Nowadays in the West coffee chains are endemic on every high street. Pounding the streets anywhere from Croydon to Chicago, you can be sure to find a slick, stainless-steel-clad Starbucks or a clinical, corporate Costa crowded on to every other corner. In these capitalist climes, multi-national chains jostle for space with holistically hip independent joints where media consultants tip-tap on MacBooks whilst sipping their double-shot decaf doppios. Looking back at the richly roasted history of the potent brew reveals a fascinating story and its deep connection to the musical culture of Eastern Africa and the Middle East, where the drink originated. 

There are hundreds of contesting accounts of coffee’s legendary first uses. A popular theory surmises that in the tenth century, nomads wandering through Ethiopia’s mountains ate the coffee plants red fruits and first discovered its stimulating properties. Next, members of the Shadhiliyya Sufi order are said to have spread coffee-drinking across Southern Arabia and the Islamic world from the thirteenth century onwards. Today coffee’s enveloping aroma still scents the streets of the Arab world’s beating cities and village outposts. Touchdown in Beirut, Ramallah, Cairo, Casablanca or Riyadh and you are sure to soon have your hands wrapped around a steaming strong amalgam. This Rough Guide concocts a collection of laid-back music likely to be pumped out from street-side Arabic coffee-houses where the clinking of glasses, gentle ripple of conversation and misty shisha smoke mingles amongst the guests in percussive interplay.
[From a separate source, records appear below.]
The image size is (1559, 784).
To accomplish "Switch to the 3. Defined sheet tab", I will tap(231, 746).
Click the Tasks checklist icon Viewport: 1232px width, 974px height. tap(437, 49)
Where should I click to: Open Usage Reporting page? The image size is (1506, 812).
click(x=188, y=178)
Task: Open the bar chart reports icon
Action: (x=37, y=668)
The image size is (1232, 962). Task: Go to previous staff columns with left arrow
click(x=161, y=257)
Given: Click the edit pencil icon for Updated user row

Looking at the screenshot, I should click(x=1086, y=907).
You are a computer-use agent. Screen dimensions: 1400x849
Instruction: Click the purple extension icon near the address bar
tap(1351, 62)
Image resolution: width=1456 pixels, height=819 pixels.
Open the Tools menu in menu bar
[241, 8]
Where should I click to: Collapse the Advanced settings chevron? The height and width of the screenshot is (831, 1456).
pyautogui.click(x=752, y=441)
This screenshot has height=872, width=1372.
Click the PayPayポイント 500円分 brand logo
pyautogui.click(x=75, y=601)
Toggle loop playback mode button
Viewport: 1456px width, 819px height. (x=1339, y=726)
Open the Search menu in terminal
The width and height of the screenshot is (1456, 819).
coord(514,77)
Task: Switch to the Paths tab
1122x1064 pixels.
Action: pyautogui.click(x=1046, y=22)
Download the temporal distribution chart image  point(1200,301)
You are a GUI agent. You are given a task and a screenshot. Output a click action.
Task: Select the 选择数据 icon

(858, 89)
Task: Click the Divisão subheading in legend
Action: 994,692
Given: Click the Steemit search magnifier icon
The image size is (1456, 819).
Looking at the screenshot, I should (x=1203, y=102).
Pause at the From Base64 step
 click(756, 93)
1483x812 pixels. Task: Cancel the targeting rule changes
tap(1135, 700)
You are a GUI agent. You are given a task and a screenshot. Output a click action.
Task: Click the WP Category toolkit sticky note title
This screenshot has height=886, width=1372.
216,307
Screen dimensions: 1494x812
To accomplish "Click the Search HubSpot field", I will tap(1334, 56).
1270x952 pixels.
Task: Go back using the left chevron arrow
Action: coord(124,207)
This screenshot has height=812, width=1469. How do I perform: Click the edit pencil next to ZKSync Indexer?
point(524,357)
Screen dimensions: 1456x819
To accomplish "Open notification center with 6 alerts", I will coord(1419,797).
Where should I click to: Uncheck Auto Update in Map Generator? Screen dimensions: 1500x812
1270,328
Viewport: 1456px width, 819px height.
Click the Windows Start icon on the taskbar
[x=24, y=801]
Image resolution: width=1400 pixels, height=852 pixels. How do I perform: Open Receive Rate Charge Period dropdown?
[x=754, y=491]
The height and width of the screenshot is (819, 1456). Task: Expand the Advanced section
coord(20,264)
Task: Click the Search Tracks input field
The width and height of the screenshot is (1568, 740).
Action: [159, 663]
We sip our first Arabian infusion in a Franco-Algerian establishment in the company of Maurice El-Medioni. Born in Oran, El Medioni first learned to play the piano by mimicking popular 1930s French songs he heard on the old family radio. During the 1940s he learned to boogie-woogie and jazz along with the US troops stationed in Oran. In 1962 escaping his country’s bitter civil war El Medioni relocated to France and set himself upon the cosmopolitan cabaret scene. Joining us in Algeria, Akim El Sikameya’s unique high-range vocal is heard on ‘Ya Waadi’. Both artists blend Arab-Andalucian tradition with swinging jazz trumpets and syncopated swagger.

Ali Hassan Kuban’s music greets us in Egypt with a steaming cup of his Nubian blend. Known for his wide gap-toothed smile and jazz-inflected wedding music, Kuban transformed the complex rural rhythms and trance-like chants of his homeland by adding Western instrumentation and danceable beats. Sudanese musician Abdel Gadir-Salim also draws on wedding repertoire as heard on his strident 6/8 tune ‘Gamearina’. The band Salamat was formed by Mahmoud Fadl, another musician with a strong rooting in the Nubian and Arabic wedding scene in Egypt. Fadl’s love of percussion is resonant in the playful patterns underpinning tracks ‘Elleya Misafir’ and ‘Wainek’.

Within the course of this travelogue album we go on to glide from Ihsan Al-Mounzer’s Lebanese light roast to Groupe Mazagan’s Moroccan rock mix, Daramad’s relaxed-pace Persian delights, and Ramzi Aburedwan’s punctuated Palestinian grooves. Uncover the history of coffee culture on this carefully-blended compilation.